FIFA suspends Russia 2018 ticket-touting Council member Harmon for two meetings

By Andrew Warshaw

March 8 – With just a week to go before the eagerly awaited latest meeting of its ruling Council in Miami, FIFA has banned one of the decision-making body’s elected members from all football duty for three months, making a mockery of the idea that corruption has been weeded out of the organisation.

Lee Harmon (pictured centre), vice-president of the Oceania Football Confederation, has been punished over the resale of tickets at last summer’s World Cup in Russia and also fined CHF 20,000.

FIFA said Harmon, president of the Cook Islands Football Association (CIFA), had “mutually agreed” the sanction with its ethics committee in a plea bargain following an investigation which began in July shortly after the tournament.
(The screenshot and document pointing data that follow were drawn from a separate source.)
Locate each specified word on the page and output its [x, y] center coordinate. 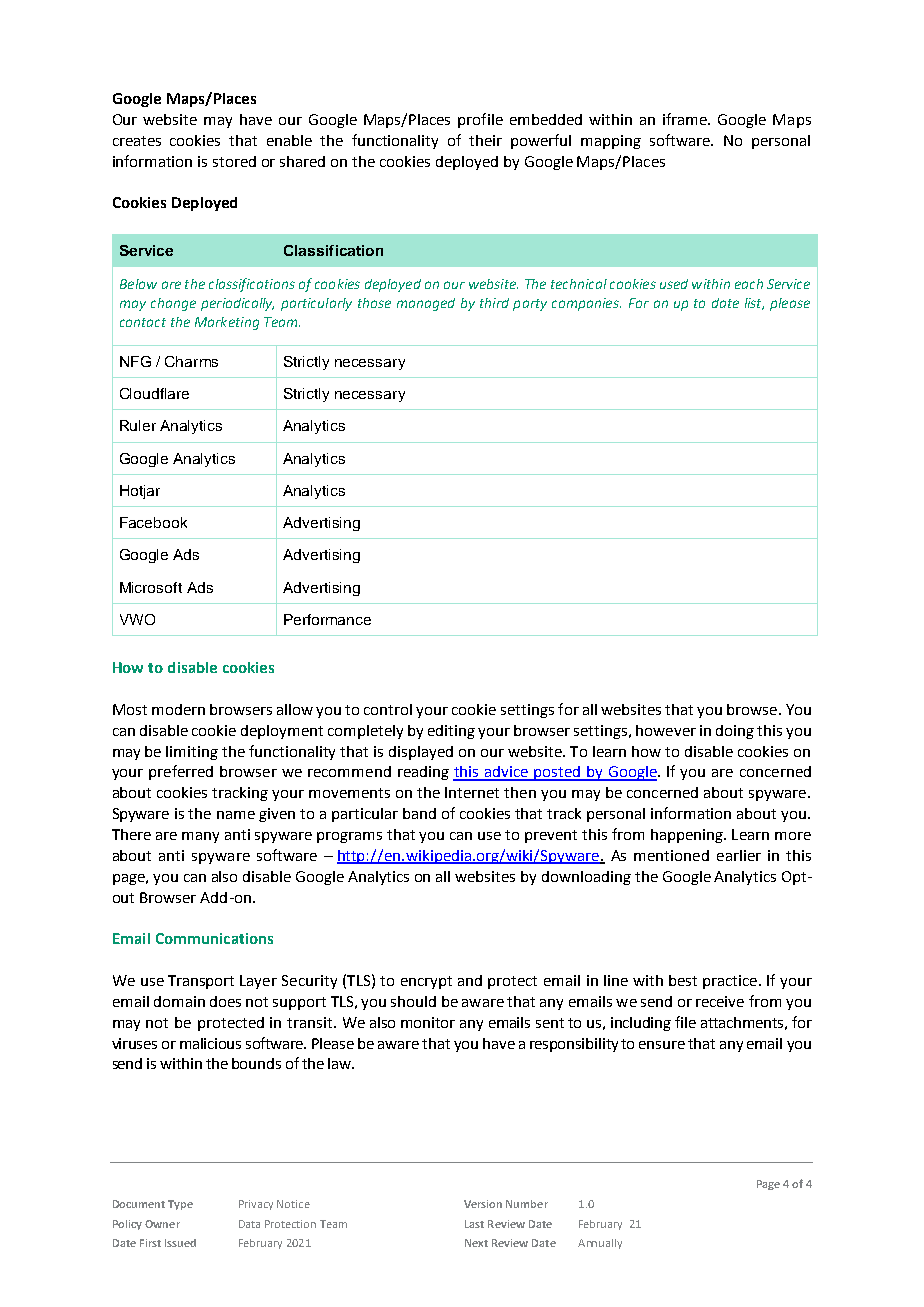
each [749, 284]
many [200, 837]
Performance [327, 619]
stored [234, 161]
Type [180, 1205]
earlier [739, 855]
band [419, 813]
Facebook [153, 522]
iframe [686, 119]
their [485, 140]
He has been president of the tiny FIFA member nation since 1997 and a FIFA Council member since 2016.

The ban removes Harmon from the next two FIFA Council meetings, in Miami and Paris, as well as FIFA’s annual Congress on June 5 where Gianni Infantino is to be re-elected.

Ironically, the 37-strong FIFA Council was set up as one of the reform measures in the wake of the FifaGate scandal, replacing the old executive committee, which had been plagued with corruption, with a larger, supposedly more transparent and accountable body.

Harmon, 51, was one of three Oceania three representatives on the all-powerful Council, a role that reportedly brings an annual salary of £190,000 plus generous travel expenses.

His suspension is the second blow to hit the smallest of FIFA’s six confederations in a matter of days and overshadows the OFC congress this weekend which he is also banned from attending.

Earlier this week, almost a year after resigning as head of the OFC citing “personal reasons”, David Chung was banned for 6.5 years for financial wrongdoing, reportedly over the awarding of contracts for the construction of the OFC headquarters in New Zealand.

Chung, an important ally in Infantino’s 2016 FIFA presidential election victory, was thrown out for offering and accepting gifts as well as conflict of interest. Along with the ban, which comes into immediate effect, the former FIFA vice president and Council member was also fined CHF100,000.

Co-incidentally the main item on the OFC agenda this weekend is the election of a new president to replace Chung but Harmon won’t be there to take part. The front-runner is Lambert Maltock of Vanuatu who was named interim president last June.